During the process of getting a mortgage approval, you broker may require you to get an appraisal. Many times, clients respond with, “but I already did a building inspection. Does the bank want that report?”
Appraisal and building inspection are two different things.
An Appraisal is the process whereby the bank sends in a qualified thirty party appraiser (usually with an AACI or CRA designation) in order to determine the LENDING VALUE of the property for the bank (at the buyer’s cost in most cases).
A building inspection is a third party inspector, hired and selected by the buyer, who goes in to look at the house’s structure, electrical, plumbing, drainage, etc… to determine how SOUND the house is.
Appraisal is for the bank. Inspection is for the buyer.
The bank will only ever want a building inspection if there are some comments in the MLS listing that makes it sound suspicious such as comments about structural issues, asbestos, vermiculite insulation, or some other chemical or mould issues. In my 10 years as a bank employee / broker, I’ve only had to show inspection reports to banks three times, and all three were for asbestos and vermiculite insulation.
Here is an example of when an appraisal will be required: if you are buying a house from a private seller for $450,000 the bank will want an appraisal done to make sure you are paying a fair market value. As a general rule, any time you borrow more than 50% of the purchase price, an appraisal will be required. However, there are “electronic appraisals” that get done when you put less than 20% down and involved CMHC. CMHC is the government organization that guarantees the bank will not lose money in the event you get foreclosed on. They have an internal system called “Emili” that does an electronic appraisal based on recent sales of houses in the area with similar criteria.

________________________

What you need to do ▸
**a.** Extract, word for word, everything in the appraisal article from "An Appraisal is" down to "in most cases).".
**b.** Put the rows, from the first one down to and including the line containing "pos(334,143)", into a Markdown table with the columns No. and Line, leaving out blank lines and the pictures.
The rows that come after the appraisal article are drawn from a separate source and bear no relation to it.

Records from a pointing dataset:

________________________

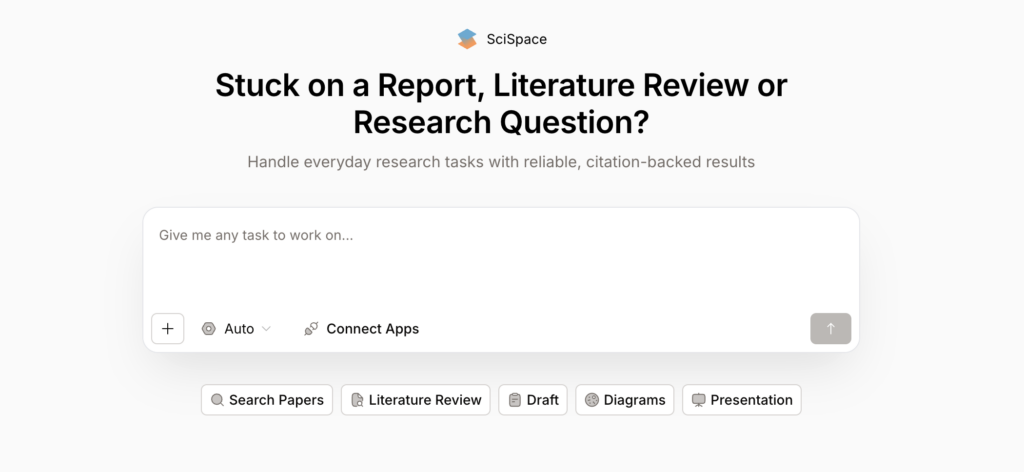Select the Draft shortcut
The image size is (1024, 472).
[x=542, y=400]
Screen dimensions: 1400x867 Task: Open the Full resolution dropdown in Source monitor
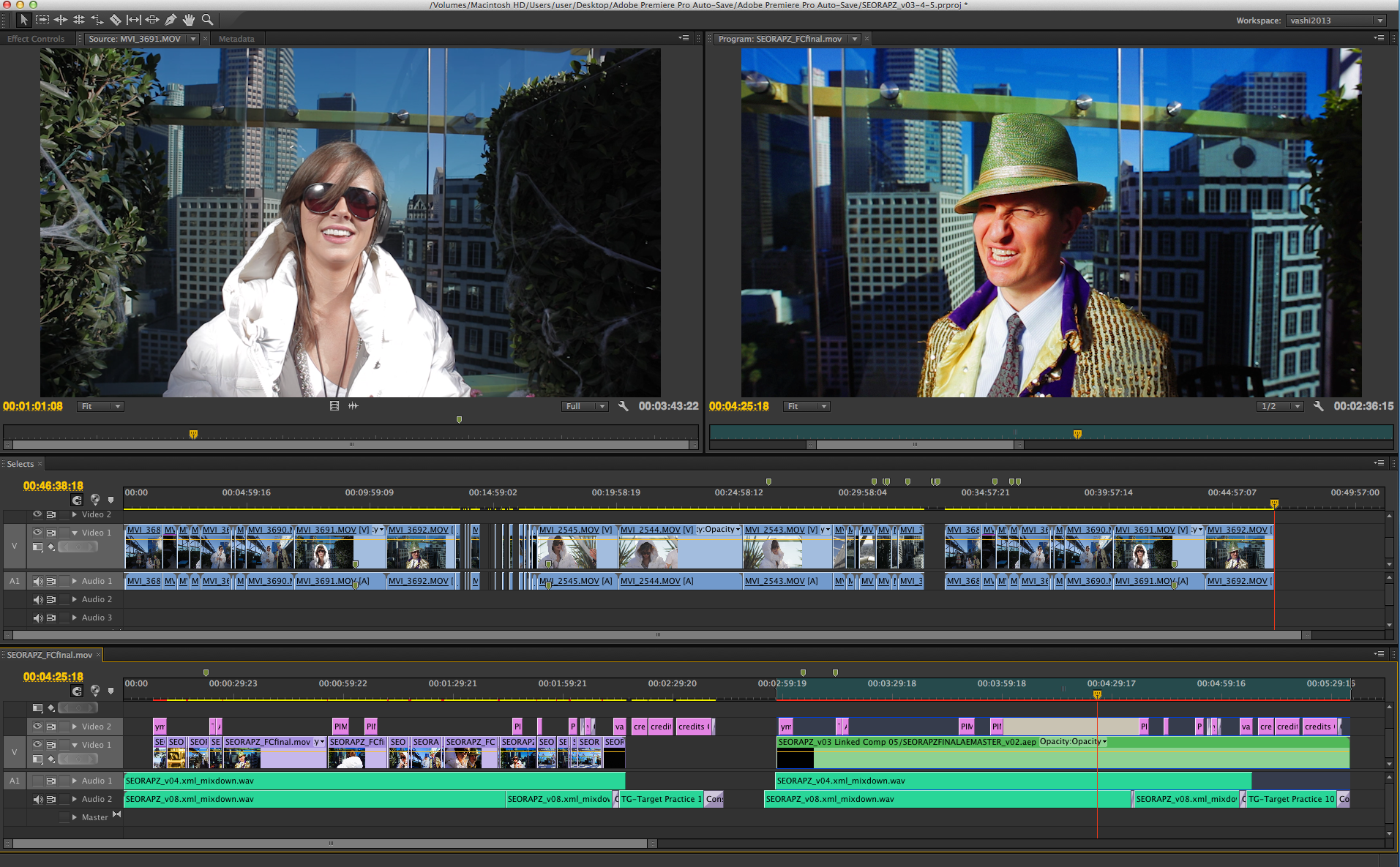point(584,406)
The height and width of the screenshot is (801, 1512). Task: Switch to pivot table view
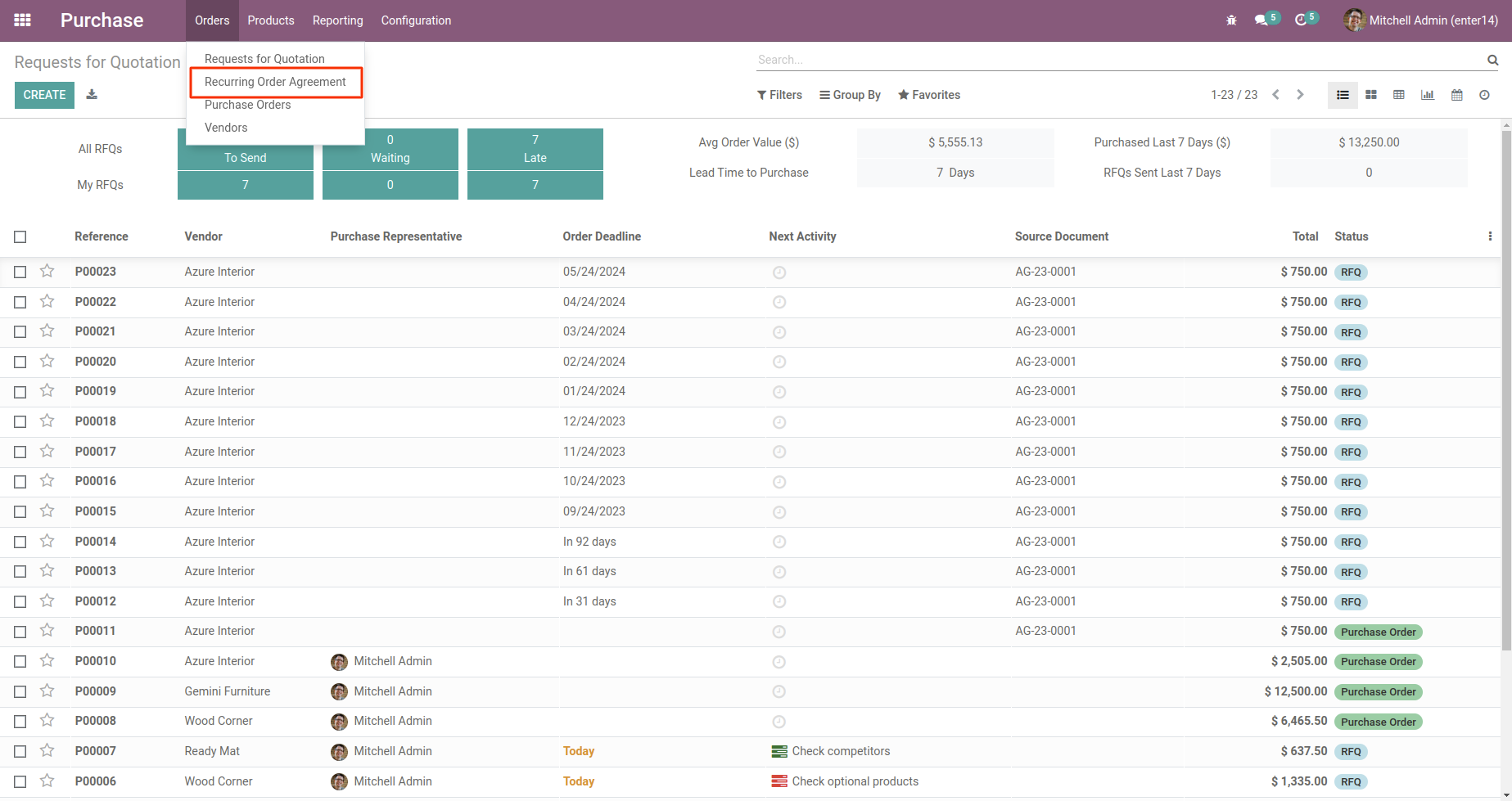(1399, 95)
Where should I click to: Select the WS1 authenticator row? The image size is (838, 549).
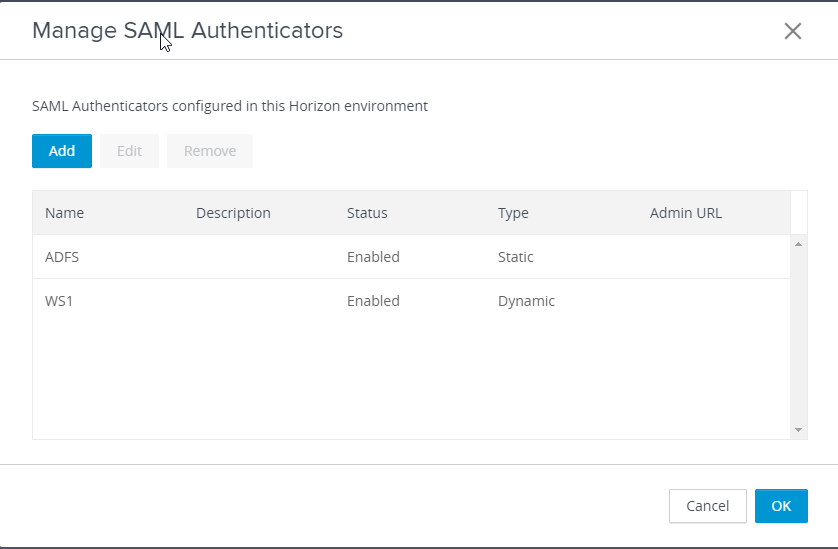click(412, 301)
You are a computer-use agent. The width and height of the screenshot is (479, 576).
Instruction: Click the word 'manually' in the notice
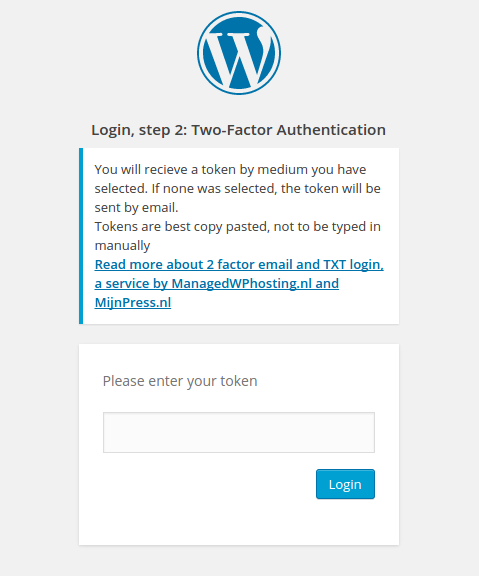(122, 246)
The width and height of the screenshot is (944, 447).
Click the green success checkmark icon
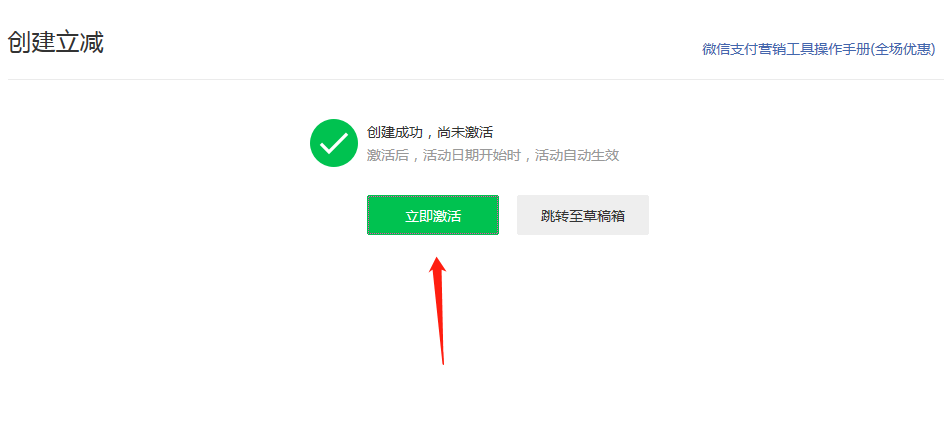pos(334,143)
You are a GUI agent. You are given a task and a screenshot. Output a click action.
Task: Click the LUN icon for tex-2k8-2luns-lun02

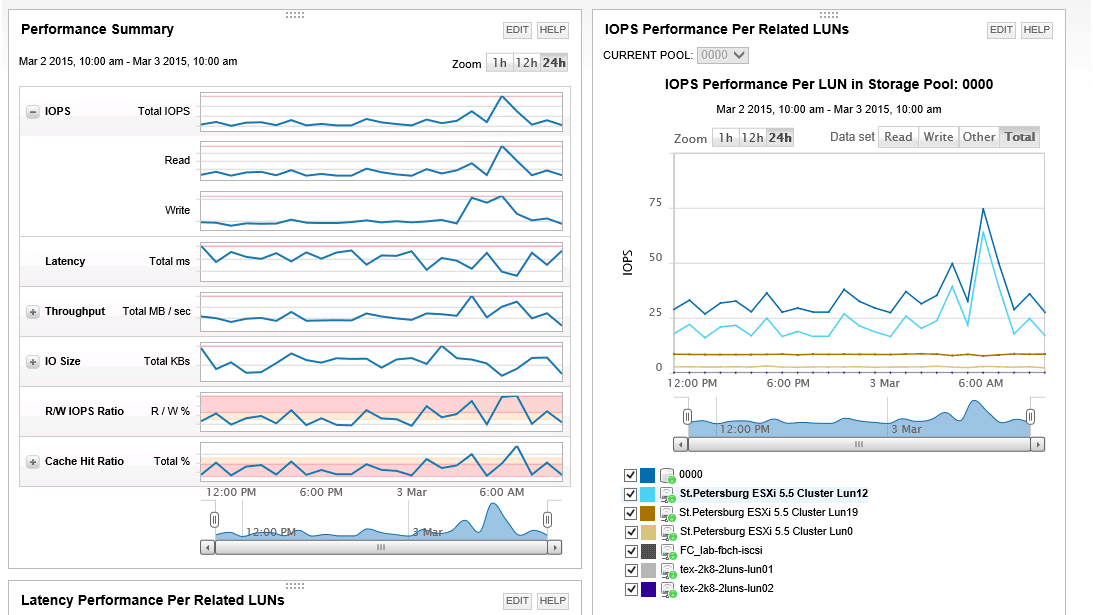pyautogui.click(x=668, y=588)
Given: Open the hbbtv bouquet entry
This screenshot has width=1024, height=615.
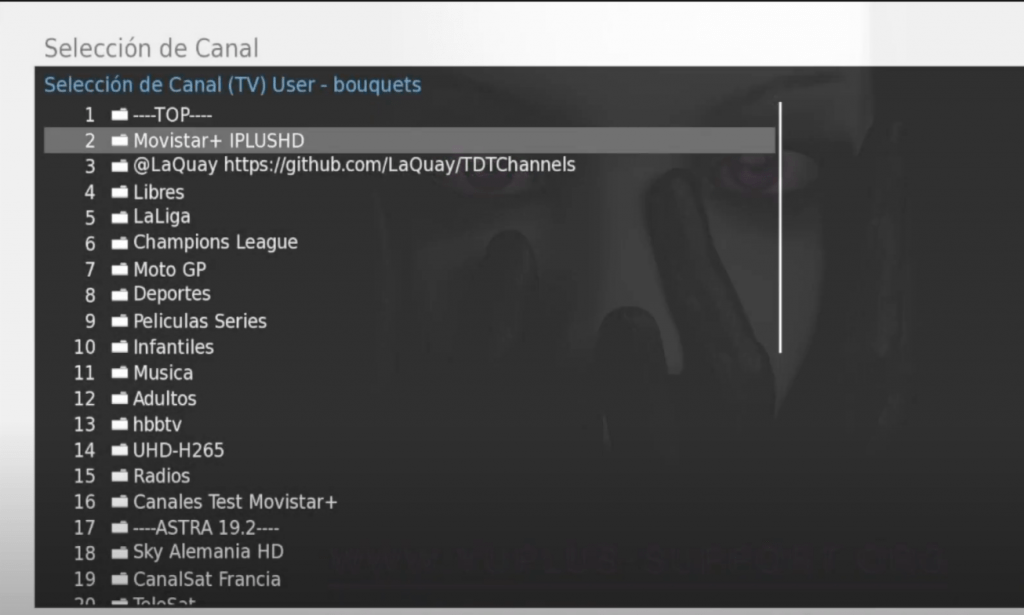Looking at the screenshot, I should 409,424.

________________________

Per-task answers ▸
**a.**
An Appraisal is the process whereby the bank sends in a qualified thirty party appraiser (usually with an AACI or CRA designation) in order to determine the LENDING VALUE of the property for the bank (at the buyer’s cost in most cases).

**b.**
| No. | Line |
|---|---|
| 1 | Select the Draft shortcut |
| 2 | The image size is (1024, 472). |
| 3 | [x=542, y=400] |
| 4 | Screen dimensions: 1400x867 Task: Open the Full resolution dropdown in Source monitor |
| 5 | point(584,406) |
| 6 | The height and width of the screenshot is (801, 1512). Task: Switch to pivot table view |
| 7 | (1399, 95) |
| 8 | Where should I click to: Select the WS1 authenticator row? The image size is (838, 549). |
| 9 | click(412, 301) |
| 10 | You are a computer-use agent. The width and height of the screenshot is (479, 576). |
| 11 | Instruction: Click the word 'manually' in the notice |
| 12 | (122, 246) |
| 13 | The width and height of the screenshot is (944, 447). |
| 14 | Click the green success checkmark icon |
| 15 | pos(334,143) |